Al quale i giovinastri andando in frotte Offrian se per la patria a morir presti; E disgombro giammai nè dì nè notte Non era il tetto suo d'alcun di questi. Egli, perchè le genti, ancorchè dotte E sagge, e d'opre e di voleri onesti, Di comandare altrui sempre son vaghe, E più se in tempo alcun di ciò fur paghe, Anche dal patrio nome e da quel vero Amor sospinto ond' ei fu sempre specchio, Inducevasi a dar, se non intero
Il sentimento, almen grato l'orecchio Al dolce suon che lui nel ministero, E che la patria ritornar nel vecchio Onore e grado si venia vantando, E con la speme il cor solleticando.
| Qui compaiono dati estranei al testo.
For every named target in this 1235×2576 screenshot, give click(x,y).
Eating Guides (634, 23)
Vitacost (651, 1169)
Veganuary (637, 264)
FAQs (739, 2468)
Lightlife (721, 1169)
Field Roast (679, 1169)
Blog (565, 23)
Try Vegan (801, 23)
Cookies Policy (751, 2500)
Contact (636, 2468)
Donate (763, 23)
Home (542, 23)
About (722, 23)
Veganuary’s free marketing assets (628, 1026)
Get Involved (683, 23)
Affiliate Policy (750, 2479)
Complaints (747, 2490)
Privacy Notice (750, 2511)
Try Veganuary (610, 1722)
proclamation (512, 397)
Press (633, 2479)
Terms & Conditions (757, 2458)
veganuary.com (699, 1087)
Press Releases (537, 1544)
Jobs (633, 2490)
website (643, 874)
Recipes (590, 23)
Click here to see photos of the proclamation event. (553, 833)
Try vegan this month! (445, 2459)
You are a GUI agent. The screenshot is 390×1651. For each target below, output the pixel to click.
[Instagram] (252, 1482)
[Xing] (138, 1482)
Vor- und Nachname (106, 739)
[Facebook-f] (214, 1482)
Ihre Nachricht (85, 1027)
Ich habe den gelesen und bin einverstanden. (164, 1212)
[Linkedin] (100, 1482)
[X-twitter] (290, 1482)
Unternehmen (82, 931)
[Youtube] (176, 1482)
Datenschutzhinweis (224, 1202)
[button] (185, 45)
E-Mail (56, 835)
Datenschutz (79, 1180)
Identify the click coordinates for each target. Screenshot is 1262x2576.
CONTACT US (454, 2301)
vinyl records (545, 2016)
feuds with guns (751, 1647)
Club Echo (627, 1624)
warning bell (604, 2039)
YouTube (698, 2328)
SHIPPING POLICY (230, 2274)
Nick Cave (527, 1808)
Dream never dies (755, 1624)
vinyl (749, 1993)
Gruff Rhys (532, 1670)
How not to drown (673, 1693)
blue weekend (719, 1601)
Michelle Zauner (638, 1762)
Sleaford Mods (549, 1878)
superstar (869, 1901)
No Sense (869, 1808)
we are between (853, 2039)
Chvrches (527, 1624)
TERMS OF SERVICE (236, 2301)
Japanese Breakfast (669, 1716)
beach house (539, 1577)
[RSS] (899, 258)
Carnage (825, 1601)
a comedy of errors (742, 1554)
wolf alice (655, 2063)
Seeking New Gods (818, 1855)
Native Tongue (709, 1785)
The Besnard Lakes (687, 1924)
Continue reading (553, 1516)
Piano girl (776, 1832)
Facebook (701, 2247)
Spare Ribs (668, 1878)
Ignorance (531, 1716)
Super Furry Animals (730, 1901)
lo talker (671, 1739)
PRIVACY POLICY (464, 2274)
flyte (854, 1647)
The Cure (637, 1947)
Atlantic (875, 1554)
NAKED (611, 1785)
L'ambasciador, quantunque delle pie Voglie del conte ancor poco temesse, Pur com'era mestier che molte spie Con buone paghe intorno gli tenesse, Rivolger quei danari ad altre vie E torsi quella noia un giorno elesse; E gentilmente in forma di consiglio Costrinse il conte a girsene in esiglio. Peregrin per la terra il chiaro topo Vide popoli assai, stati e costumi; A quante bestie narrò poscia Esopo Si condusse varcando or mari or fiumi, Con gli occhi intenti sempre ad uno scopo, D'augumentar, come si dice, i lumi
Alle sue genti, e, se gli fosse dato, Trovar soccorso al lor dolente stato.
Com'esule e com'un ch'era discaro Al re granchio, al baron Camminatorto, E ch'alfabeto e popolo avea caro, Molte corti il guardar con occhio torto. Più d'un altro con lui fu meno avaro, Più d'un ministro e re largo conforto Gli porse di promesse; ed ei contento Il cammin proseguia con questo vento.
Una notte d'autunno, andando ei molto Di notte, come i topi han per costume, Un temporal sopra il suo capo accolto Oscurò delle stelle ogni barlume; Gelato un nembo in turbine convolto Colmò le piagge d'arenose spume, Ed ai campi adeguò così la via, Che seguirla impossibil divenia.
Il vento con furor precipitando Schiantava i rami e gli arbori svellea, E tratto tratto il fulmine piombando Vicine rupi e querce scoscendea Con altissimo suon, cui rimbombando Ogni giogo, ogni valle rispondea, E con tale un fulgor, che tutto il loco Parea subitamente empier di foco.
Non valse al conte aver la vista acuta E nel buio veder le cose appunto, Che la strada assai presto ebbe perduta, E dai seguaci si trovò disgiunto.